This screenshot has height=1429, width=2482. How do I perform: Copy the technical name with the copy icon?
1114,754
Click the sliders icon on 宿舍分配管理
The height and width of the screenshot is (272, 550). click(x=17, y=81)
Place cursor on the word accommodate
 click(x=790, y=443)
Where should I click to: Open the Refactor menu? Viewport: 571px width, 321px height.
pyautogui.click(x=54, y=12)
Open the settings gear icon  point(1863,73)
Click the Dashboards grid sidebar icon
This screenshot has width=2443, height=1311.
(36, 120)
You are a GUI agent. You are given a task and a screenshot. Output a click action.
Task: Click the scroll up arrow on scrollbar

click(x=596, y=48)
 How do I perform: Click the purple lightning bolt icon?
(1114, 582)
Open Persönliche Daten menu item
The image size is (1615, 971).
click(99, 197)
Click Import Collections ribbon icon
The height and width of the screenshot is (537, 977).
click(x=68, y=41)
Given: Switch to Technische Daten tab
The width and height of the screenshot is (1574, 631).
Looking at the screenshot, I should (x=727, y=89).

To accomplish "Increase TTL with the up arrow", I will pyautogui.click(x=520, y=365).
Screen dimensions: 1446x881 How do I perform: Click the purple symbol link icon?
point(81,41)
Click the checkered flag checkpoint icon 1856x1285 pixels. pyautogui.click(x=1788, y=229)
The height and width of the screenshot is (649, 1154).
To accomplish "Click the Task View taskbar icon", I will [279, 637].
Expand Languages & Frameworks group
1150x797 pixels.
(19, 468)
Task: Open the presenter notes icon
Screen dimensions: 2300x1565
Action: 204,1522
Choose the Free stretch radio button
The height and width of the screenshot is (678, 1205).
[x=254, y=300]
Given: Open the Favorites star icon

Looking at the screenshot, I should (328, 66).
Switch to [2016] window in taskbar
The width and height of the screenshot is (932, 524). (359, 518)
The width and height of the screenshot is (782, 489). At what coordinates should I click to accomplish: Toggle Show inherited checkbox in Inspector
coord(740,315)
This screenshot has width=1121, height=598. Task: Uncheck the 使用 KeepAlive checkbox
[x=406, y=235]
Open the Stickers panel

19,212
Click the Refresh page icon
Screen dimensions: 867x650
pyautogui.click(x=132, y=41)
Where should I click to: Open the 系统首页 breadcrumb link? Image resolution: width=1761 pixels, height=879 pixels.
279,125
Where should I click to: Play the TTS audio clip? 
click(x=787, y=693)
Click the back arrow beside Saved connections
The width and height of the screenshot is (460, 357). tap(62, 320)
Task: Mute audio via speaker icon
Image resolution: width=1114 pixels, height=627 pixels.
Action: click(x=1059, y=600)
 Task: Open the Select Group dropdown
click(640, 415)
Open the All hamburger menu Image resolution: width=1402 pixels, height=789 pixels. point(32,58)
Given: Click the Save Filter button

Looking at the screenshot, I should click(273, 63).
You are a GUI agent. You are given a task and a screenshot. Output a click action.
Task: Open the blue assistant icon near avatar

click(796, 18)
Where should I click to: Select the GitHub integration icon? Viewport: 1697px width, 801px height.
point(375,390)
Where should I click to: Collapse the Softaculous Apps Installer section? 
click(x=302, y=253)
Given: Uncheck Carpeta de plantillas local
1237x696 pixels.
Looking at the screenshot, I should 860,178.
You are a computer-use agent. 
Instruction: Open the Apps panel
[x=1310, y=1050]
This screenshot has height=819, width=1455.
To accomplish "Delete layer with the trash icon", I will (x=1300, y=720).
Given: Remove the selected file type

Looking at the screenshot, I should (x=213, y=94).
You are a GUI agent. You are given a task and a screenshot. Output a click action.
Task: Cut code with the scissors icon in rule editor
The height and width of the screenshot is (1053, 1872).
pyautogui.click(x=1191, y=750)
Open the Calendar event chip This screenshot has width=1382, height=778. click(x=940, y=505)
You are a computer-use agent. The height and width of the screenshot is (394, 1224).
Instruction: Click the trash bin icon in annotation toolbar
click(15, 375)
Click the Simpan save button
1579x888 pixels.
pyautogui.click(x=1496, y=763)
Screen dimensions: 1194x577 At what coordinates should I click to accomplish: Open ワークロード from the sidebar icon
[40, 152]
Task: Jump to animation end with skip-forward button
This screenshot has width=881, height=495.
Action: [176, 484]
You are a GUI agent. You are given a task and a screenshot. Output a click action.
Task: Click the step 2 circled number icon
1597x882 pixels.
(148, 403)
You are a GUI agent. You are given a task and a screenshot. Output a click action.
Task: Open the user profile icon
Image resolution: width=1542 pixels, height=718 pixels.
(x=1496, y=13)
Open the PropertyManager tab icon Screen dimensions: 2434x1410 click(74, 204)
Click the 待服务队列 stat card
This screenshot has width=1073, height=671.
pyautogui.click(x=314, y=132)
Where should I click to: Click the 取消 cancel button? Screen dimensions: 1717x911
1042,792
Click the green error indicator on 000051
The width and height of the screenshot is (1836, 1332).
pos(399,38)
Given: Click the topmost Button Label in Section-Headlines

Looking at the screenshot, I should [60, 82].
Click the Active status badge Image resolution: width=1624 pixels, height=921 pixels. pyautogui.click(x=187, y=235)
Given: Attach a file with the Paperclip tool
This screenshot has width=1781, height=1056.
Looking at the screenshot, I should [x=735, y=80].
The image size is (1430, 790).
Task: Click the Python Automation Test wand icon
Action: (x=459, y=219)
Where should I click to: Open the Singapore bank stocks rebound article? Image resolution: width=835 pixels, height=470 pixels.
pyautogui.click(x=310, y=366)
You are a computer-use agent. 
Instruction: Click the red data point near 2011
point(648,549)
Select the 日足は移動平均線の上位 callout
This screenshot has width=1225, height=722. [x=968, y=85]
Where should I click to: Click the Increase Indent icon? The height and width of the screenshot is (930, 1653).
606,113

|---|

Extract each line of the listing above, copying it word for word.

▸ Written answer:
This screenshot has height=1429, width=2482. How do I perform: Copy the technical name with the copy icon?
1114,754
Click the sliders icon on 宿舍分配管理
The height and width of the screenshot is (272, 550). click(x=17, y=81)
Place cursor on the word accommodate
 click(x=790, y=443)
Where should I click to: Open the Refactor menu? Viewport: 571px width, 321px height.
pyautogui.click(x=54, y=12)
Open the settings gear icon  point(1863,73)
Click the Dashboards grid sidebar icon
This screenshot has width=2443, height=1311.
(36, 120)
You are a GUI agent. You are given a task and a screenshot. Output a click action.
Task: Click the scroll up arrow on scrollbar

click(x=596, y=48)
 How do I perform: Click the purple lightning bolt icon?
(1114, 582)
Open Persönliche Daten menu item
The image size is (1615, 971).
click(99, 197)
Click Import Collections ribbon icon
The height and width of the screenshot is (537, 977).
click(x=68, y=41)
Given: Switch to Technische Daten tab
The width and height of the screenshot is (1574, 631).
Looking at the screenshot, I should (x=727, y=89).

To accomplish "Increase TTL with the up arrow", I will pyautogui.click(x=520, y=365).
Screen dimensions: 1446x881 How do I perform: Click the purple symbol link icon?
point(81,41)
Click the checkered flag checkpoint icon 1856x1285 pixels. pyautogui.click(x=1788, y=229)
The height and width of the screenshot is (649, 1154).
To accomplish "Click the Task View taskbar icon", I will [279, 637].
Expand Languages & Frameworks group
1150x797 pixels.
(19, 468)
Task: Open the presenter notes icon
Screen dimensions: 2300x1565
Action: 204,1522
Choose the Free stretch radio button
The height and width of the screenshot is (678, 1205).
[x=254, y=300]
Given: Open the Favorites star icon

Looking at the screenshot, I should (328, 66).
Switch to [2016] window in taskbar
The width and height of the screenshot is (932, 524). (359, 518)
The width and height of the screenshot is (782, 489). At what coordinates should I click to accomplish: Toggle Show inherited checkbox in Inspector
coord(740,315)
This screenshot has width=1121, height=598. Task: Uncheck the 使用 KeepAlive checkbox
[x=406, y=235]
Open the Stickers panel

19,212
Click the Refresh page icon
Screen dimensions: 867x650
pyautogui.click(x=132, y=41)
Where should I click to: Open the 系统首页 breadcrumb link? Image resolution: width=1761 pixels, height=879 pixels.
279,125
Where should I click to: Play the TTS audio clip? 
click(x=787, y=693)
Click the back arrow beside Saved connections
The width and height of the screenshot is (460, 357). tap(62, 320)
Task: Mute audio via speaker icon
Image resolution: width=1114 pixels, height=627 pixels.
Action: click(x=1059, y=600)
 Task: Open the Select Group dropdown
click(640, 415)
Open the All hamburger menu Image resolution: width=1402 pixels, height=789 pixels. point(32,58)
Given: Click the Save Filter button

Looking at the screenshot, I should click(273, 63).
You are a GUI agent. You are given a task and a screenshot. Output a click action.
Task: Open the blue assistant icon near avatar

click(796, 18)
Where should I click to: Select the GitHub integration icon? Viewport: 1697px width, 801px height.
point(375,390)
Where should I click to: Collapse the Softaculous Apps Installer section? 
click(x=302, y=253)
Given: Uncheck Carpeta de plantillas local
1237x696 pixels.
Looking at the screenshot, I should 860,178.
You are a computer-use agent. 
Instruction: Open the Apps panel
[x=1310, y=1050]
This screenshot has height=819, width=1455.
To accomplish "Delete layer with the trash icon", I will (x=1300, y=720).
Given: Remove the selected file type

Looking at the screenshot, I should (x=213, y=94).
You are a GUI agent. You are given a task and a screenshot. Output a click action.
Task: Cut code with the scissors icon in rule editor
The height and width of the screenshot is (1053, 1872).
pyautogui.click(x=1191, y=750)
Open the Calendar event chip This screenshot has width=1382, height=778. click(x=940, y=505)
You are a computer-use agent. The height and width of the screenshot is (394, 1224).
Instruction: Click the trash bin icon in annotation toolbar
click(15, 375)
Click the Simpan save button
1579x888 pixels.
pyautogui.click(x=1496, y=763)
Screen dimensions: 1194x577 At what coordinates should I click to accomplish: Open ワークロード from the sidebar icon
[40, 152]
Task: Jump to animation end with skip-forward button
This screenshot has width=881, height=495.
Action: [176, 484]
You are a GUI agent. You are given a task and a screenshot. Output a click action.
Task: Click the step 2 circled number icon
1597x882 pixels.
(148, 403)
You are a GUI agent. You are given a task and a screenshot. Output a click action.
Task: Open the user profile icon
Image resolution: width=1542 pixels, height=718 pixels.
(x=1496, y=13)
Open the PropertyManager tab icon Screen dimensions: 2434x1410 click(74, 204)
Click the 待服务队列 stat card
This screenshot has width=1073, height=671.
pyautogui.click(x=314, y=132)
Where should I click to: Click the 取消 cancel button? Screen dimensions: 1717x911
1042,792
Click the green error indicator on 000051
The width and height of the screenshot is (1836, 1332).
pos(399,38)
Given: Click the topmost Button Label in Section-Headlines

Looking at the screenshot, I should [60, 82].
Click the Active status badge Image resolution: width=1624 pixels, height=921 pixels. pyautogui.click(x=187, y=235)
Given: Attach a file with the Paperclip tool
This screenshot has width=1781, height=1056.
Looking at the screenshot, I should [x=735, y=80].
The image size is (1430, 790).
Task: Click the Python Automation Test wand icon
Action: (x=459, y=219)
Where should I click to: Open the Singapore bank stocks rebound article? Image resolution: width=835 pixels, height=470 pixels.
pyautogui.click(x=310, y=366)
You are a computer-use agent. 
Instruction: Click the red data point near 2011
point(648,549)
Select the 日足は移動平均線の上位 callout
This screenshot has width=1225, height=722. [x=968, y=85]
Where should I click to: Click the Increase Indent icon? The height and width of the screenshot is (930, 1653).
606,113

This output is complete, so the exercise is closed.